Das liegt auch daran, dass sich die Akteure nicht wirklich einig sind. Wohin soll die Reise gehen? Und wohin kann sie gehen? Man arbeitet im Leipziger Neuseenland zwar mittlerweile an einem Leitbild, das Nachhaltigkeit und Umweltverträglichkeit verankern soll, wenn es dann aber um die grundsätzlichen Beschlüsse geht, weicht man aus, tut gern so, als sei alles offen und miteinander vereinbar.

“Mit attraktiven Alleinstellungsmerkmalen möchten Leipziger Neuseenland und Lausitzer Seenland im Wettbewerb der Tourismusgebiete punkten. Wegweisende Investitionsvorhaben und Projektideen standen deshalb im Mittelpunkt des 5. Seenland-Kongresses am 14. Februar 2013 auf dem Leipziger Messegelände. Die rund 130 Teilnehmer der Fachveranstaltung im Rahmen der Wassersportmesse beach & boat informierten sich über aktuelle Entwicklungsschwerpunkte genauso wie über Zukunftsvisionen. Dabei reichten die präsentierten Konzepte vom Kanusport als Vorreiter eines sanften Tourismus bis zum Schiffshebewerk für den Elster-Saale-Kanal als internationales Architektur-Highlight”, fasst Julia Rauschenbach das Unvereinbare zusammen.

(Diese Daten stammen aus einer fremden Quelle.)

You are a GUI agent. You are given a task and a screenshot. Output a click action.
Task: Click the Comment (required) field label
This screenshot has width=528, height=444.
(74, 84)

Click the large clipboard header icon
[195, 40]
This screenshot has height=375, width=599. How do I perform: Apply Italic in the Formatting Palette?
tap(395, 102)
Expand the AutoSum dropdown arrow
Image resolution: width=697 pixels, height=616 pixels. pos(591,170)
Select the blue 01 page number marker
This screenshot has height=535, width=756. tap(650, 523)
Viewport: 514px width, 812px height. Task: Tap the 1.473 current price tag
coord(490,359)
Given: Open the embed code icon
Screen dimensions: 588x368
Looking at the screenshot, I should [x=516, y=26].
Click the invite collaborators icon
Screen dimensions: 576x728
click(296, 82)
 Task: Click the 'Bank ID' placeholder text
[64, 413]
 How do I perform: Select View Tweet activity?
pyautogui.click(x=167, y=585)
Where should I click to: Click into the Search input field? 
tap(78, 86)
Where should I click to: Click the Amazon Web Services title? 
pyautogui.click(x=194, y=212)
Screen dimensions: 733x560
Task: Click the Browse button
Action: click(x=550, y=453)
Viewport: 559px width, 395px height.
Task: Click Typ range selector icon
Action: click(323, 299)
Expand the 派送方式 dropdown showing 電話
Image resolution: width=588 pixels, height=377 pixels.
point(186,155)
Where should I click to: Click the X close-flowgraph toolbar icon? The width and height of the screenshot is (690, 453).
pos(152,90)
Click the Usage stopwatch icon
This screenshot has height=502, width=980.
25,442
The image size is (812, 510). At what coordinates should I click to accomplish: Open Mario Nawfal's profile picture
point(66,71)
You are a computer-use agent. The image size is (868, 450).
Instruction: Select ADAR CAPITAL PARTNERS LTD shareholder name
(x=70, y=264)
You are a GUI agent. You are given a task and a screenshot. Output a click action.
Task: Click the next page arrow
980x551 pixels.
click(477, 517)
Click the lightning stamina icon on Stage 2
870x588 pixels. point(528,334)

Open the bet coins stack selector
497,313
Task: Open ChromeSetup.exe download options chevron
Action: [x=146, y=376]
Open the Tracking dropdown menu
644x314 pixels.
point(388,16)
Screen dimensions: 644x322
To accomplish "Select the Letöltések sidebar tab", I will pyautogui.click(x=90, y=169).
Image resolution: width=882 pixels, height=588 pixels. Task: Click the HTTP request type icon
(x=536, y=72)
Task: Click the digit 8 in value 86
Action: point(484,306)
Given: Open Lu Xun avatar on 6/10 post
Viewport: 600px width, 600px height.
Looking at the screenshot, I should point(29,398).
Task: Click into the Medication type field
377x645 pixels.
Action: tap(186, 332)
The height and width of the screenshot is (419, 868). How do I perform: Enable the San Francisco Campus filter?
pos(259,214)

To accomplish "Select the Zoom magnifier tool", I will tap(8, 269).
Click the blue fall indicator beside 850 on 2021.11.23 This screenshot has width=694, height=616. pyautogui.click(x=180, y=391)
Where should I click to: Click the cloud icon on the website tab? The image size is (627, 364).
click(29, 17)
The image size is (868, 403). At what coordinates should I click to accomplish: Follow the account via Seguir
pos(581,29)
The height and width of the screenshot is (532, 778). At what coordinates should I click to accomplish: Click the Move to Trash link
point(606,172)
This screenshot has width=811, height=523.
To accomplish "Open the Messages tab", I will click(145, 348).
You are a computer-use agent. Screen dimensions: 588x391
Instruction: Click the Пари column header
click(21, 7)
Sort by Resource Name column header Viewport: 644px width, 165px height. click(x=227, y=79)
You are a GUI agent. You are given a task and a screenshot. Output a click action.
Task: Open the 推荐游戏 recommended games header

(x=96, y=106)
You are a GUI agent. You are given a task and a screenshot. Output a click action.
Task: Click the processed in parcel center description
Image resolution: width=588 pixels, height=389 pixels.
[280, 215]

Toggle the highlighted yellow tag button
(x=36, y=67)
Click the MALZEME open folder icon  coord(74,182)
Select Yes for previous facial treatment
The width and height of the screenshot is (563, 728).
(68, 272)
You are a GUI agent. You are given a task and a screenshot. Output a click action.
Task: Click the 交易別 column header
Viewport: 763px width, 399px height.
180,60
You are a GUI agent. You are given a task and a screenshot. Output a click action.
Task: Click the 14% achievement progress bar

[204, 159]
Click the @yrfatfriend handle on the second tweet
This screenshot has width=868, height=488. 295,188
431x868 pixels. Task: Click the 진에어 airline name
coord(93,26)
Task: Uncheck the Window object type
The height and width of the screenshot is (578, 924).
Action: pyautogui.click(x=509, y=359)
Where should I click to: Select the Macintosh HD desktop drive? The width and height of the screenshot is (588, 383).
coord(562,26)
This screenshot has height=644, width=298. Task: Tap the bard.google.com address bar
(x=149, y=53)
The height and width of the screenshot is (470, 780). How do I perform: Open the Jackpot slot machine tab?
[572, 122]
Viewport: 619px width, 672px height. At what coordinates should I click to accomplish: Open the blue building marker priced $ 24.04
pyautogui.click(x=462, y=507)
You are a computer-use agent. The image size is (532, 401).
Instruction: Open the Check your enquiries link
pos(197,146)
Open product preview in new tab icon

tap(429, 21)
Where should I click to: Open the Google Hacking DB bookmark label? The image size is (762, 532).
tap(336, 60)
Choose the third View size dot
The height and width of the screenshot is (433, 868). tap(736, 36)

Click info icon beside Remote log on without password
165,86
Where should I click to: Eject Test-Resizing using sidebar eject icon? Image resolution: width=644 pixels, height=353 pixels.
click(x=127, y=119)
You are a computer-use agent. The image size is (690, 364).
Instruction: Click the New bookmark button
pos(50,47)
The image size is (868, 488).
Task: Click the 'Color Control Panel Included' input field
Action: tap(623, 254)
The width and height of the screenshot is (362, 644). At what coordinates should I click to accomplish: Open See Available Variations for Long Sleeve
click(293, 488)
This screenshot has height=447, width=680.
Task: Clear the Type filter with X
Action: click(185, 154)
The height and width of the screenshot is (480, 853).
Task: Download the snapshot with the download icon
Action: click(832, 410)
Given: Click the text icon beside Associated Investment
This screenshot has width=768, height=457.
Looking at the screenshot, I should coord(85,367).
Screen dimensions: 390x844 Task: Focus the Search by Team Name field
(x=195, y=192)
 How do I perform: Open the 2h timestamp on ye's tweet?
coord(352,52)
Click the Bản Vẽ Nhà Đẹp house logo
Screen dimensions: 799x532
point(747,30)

Warum es unvereinbar ist, das sprach Thomas Konietzko, Präsident des Deutschen Kanu-Verbandes (DKV), an: “Kanutouristen sind eine immer wichtiger werdende Zielgruppe im deutschen Tourismussegment. Wir denken verstärkt über die ökologischen Folgen unserer Freizeitaktivitäten nach, wählen bewusster aus. Zudem gewinnen ein aktives Leben und Fitness an Bedeutung. Kanusportler sind Vorreiter eines ökologisch sensiblen, aktiven Tourismus.”

Außerdem wachse durch den Klimawandel und die steigenden Preise für Sprit und Flugreisen die Nachfrage nach den Tourismusangeboten “vor der Haustür”. Gerade Kanufahren sei zudem eine relativ preiswerte Möglichkeit der Freizeitgestaltung: “Bereits für 2.000 Euro ist ein gutes Familienkanu plus Ausrüstung zu haben.”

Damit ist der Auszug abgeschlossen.